Items from a dataset

......

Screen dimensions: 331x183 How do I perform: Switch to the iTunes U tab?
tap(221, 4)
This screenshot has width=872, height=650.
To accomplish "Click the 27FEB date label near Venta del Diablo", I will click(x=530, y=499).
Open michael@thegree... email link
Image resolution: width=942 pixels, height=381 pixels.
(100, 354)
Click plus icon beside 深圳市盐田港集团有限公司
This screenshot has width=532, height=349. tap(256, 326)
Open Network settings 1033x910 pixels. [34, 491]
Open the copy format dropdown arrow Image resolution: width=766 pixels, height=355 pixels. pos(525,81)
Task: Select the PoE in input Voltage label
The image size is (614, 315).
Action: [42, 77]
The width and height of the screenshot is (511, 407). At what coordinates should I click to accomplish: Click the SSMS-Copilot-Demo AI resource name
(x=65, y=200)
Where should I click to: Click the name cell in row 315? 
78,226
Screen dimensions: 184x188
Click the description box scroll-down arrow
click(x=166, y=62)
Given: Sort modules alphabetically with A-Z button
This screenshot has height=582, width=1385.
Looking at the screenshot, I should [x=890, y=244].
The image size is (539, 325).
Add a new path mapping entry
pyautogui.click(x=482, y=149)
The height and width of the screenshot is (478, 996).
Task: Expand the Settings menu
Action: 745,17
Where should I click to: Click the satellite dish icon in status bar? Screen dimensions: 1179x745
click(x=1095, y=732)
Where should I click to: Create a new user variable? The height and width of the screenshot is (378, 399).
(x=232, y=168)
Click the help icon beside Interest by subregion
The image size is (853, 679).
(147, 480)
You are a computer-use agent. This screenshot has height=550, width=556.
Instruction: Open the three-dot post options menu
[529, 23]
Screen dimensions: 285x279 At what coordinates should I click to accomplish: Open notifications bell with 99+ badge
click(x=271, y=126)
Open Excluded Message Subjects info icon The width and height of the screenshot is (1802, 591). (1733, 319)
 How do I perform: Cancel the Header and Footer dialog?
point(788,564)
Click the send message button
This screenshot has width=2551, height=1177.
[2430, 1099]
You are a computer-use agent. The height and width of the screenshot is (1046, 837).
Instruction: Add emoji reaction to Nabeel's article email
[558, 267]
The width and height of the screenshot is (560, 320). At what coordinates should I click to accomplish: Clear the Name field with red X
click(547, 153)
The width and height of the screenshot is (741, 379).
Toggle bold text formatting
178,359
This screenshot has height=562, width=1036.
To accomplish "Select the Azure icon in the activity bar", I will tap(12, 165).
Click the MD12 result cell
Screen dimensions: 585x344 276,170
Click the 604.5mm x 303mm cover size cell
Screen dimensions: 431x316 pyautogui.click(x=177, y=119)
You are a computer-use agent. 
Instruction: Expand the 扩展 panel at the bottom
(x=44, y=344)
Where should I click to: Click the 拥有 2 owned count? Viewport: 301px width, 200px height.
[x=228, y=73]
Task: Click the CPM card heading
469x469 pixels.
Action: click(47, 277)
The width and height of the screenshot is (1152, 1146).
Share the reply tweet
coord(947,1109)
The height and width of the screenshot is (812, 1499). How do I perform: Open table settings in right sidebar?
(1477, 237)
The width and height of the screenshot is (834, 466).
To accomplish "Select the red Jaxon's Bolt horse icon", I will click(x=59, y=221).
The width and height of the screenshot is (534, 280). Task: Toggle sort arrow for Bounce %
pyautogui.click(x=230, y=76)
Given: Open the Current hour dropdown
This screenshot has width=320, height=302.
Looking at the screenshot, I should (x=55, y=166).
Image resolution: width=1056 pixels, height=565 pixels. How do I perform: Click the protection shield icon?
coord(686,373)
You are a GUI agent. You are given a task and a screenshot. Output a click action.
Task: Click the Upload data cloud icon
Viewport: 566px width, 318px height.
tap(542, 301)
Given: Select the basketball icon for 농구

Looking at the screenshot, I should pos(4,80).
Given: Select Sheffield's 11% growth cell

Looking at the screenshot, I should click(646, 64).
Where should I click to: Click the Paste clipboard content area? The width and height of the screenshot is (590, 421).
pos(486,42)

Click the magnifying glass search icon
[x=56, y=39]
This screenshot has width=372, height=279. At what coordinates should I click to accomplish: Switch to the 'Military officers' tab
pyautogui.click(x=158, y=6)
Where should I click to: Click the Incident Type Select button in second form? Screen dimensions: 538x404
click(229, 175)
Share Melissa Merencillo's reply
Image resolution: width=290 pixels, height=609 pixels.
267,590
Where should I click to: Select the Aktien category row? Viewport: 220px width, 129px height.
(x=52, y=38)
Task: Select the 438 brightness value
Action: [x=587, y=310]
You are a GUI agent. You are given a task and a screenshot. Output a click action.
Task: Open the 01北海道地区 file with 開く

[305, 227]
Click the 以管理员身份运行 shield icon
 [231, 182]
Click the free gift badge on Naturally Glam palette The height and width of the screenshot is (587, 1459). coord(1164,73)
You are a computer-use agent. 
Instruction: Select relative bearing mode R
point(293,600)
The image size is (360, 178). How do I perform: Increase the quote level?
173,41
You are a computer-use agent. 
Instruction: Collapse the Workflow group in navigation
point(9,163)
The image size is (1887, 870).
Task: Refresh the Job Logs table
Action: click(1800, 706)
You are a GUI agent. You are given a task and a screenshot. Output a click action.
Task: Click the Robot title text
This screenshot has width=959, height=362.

......

In the answer, each line of the data must appear exactly as written.

Screen dimensions: 331x183 How do I perform: Switch to the iTunes U tab?
tap(221, 4)
This screenshot has width=872, height=650.
To accomplish "Click the 27FEB date label near Venta del Diablo", I will click(x=530, y=499).
Open michael@thegree... email link
Image resolution: width=942 pixels, height=381 pixels.
(100, 354)
Click plus icon beside 深圳市盐田港集团有限公司
This screenshot has width=532, height=349. tap(256, 326)
Open Network settings 1033x910 pixels. [34, 491]
Open the copy format dropdown arrow Image resolution: width=766 pixels, height=355 pixels. pos(525,81)
Task: Select the PoE in input Voltage label
The image size is (614, 315).
Action: [42, 77]
The width and height of the screenshot is (511, 407). At what coordinates should I click to accomplish: Click the SSMS-Copilot-Demo AI resource name
(x=65, y=200)
Where should I click to: Click the name cell in row 315? 
78,226
Screen dimensions: 184x188
Click the description box scroll-down arrow
click(x=166, y=62)
Given: Sort modules alphabetically with A-Z button
This screenshot has height=582, width=1385.
Looking at the screenshot, I should [x=890, y=244].
The image size is (539, 325).
Add a new path mapping entry
pyautogui.click(x=482, y=149)
The height and width of the screenshot is (478, 996).
Task: Expand the Settings menu
Action: 745,17
Where should I click to: Click the satellite dish icon in status bar? Screen dimensions: 1179x745
click(x=1095, y=732)
Where should I click to: Create a new user variable? The height and width of the screenshot is (378, 399).
(x=232, y=168)
Click the help icon beside Interest by subregion
The image size is (853, 679).
(147, 480)
You are a computer-use agent. This screenshot has height=550, width=556.
Instruction: Open the three-dot post options menu
[529, 23]
Screen dimensions: 285x279 At what coordinates should I click to accomplish: Open notifications bell with 99+ badge
click(x=271, y=126)
Open Excluded Message Subjects info icon The width and height of the screenshot is (1802, 591). (1733, 319)
 How do I perform: Cancel the Header and Footer dialog?
point(788,564)
Click the send message button
This screenshot has width=2551, height=1177.
[2430, 1099]
You are a computer-use agent. The height and width of the screenshot is (1046, 837).
Instruction: Add emoji reaction to Nabeel's article email
[558, 267]
The width and height of the screenshot is (560, 320). At what coordinates should I click to accomplish: Clear the Name field with red X
click(547, 153)
The width and height of the screenshot is (741, 379).
Toggle bold text formatting
178,359
This screenshot has height=562, width=1036.
To accomplish "Select the Azure icon in the activity bar", I will tap(12, 165).
Click the MD12 result cell
Screen dimensions: 585x344 276,170
Click the 604.5mm x 303mm cover size cell
Screen dimensions: 431x316 pyautogui.click(x=177, y=119)
You are a computer-use agent. 
Instruction: Expand the 扩展 panel at the bottom
(x=44, y=344)
Where should I click to: Click the 拥有 2 owned count? Viewport: 301px width, 200px height.
[x=228, y=73]
Task: Click the CPM card heading
469x469 pixels.
Action: click(47, 277)
The width and height of the screenshot is (1152, 1146).
Share the reply tweet
coord(947,1109)
The height and width of the screenshot is (812, 1499). How do I perform: Open table settings in right sidebar?
(1477, 237)
The width and height of the screenshot is (834, 466).
To accomplish "Select the red Jaxon's Bolt horse icon", I will click(x=59, y=221).
The width and height of the screenshot is (534, 280). Task: Toggle sort arrow for Bounce %
pyautogui.click(x=230, y=76)
Given: Open the Current hour dropdown
This screenshot has width=320, height=302.
Looking at the screenshot, I should (x=55, y=166).
Image resolution: width=1056 pixels, height=565 pixels. How do I perform: Click the protection shield icon?
coord(686,373)
You are a GUI agent. You are given a task and a screenshot. Output a click action.
Task: Click the Upload data cloud icon
Viewport: 566px width, 318px height.
tap(542, 301)
Given: Select the basketball icon for 농구

Looking at the screenshot, I should pos(4,80).
Given: Select Sheffield's 11% growth cell

Looking at the screenshot, I should click(646, 64).
Where should I click to: Click the Paste clipboard content area? The width and height of the screenshot is (590, 421).
pos(486,42)

Click the magnifying glass search icon
[x=56, y=39]
This screenshot has width=372, height=279. At what coordinates should I click to accomplish: Switch to the 'Military officers' tab
pyautogui.click(x=158, y=6)
Where should I click to: Click the Incident Type Select button in second form? Screen dimensions: 538x404
click(229, 175)
Share Melissa Merencillo's reply
Image resolution: width=290 pixels, height=609 pixels.
267,590
Where should I click to: Select the Aktien category row? Viewport: 220px width, 129px height.
(x=52, y=38)
Task: Select the 438 brightness value
Action: [x=587, y=310]
You are a GUI agent. You are given a task and a screenshot. Output a click action.
Task: Open the 01北海道地区 file with 開く

[305, 227]
Click the 以管理员身份运行 shield icon
 [231, 182]
Click the free gift badge on Naturally Glam palette The height and width of the screenshot is (587, 1459). coord(1164,73)
You are a computer-use agent. 
Instruction: Select relative bearing mode R
point(293,600)
The image size is (360, 178). How do I perform: Increase the quote level?
173,41
You are a computer-use agent. 
Instruction: Collapse the Workflow group in navigation
point(9,163)
The image size is (1887, 870).
Task: Refresh the Job Logs table
Action: click(1800, 706)
You are a GUI agent. You are given a task and a screenshot. Output a click action.
Task: Click the Robot title text
This screenshot has width=959, height=362.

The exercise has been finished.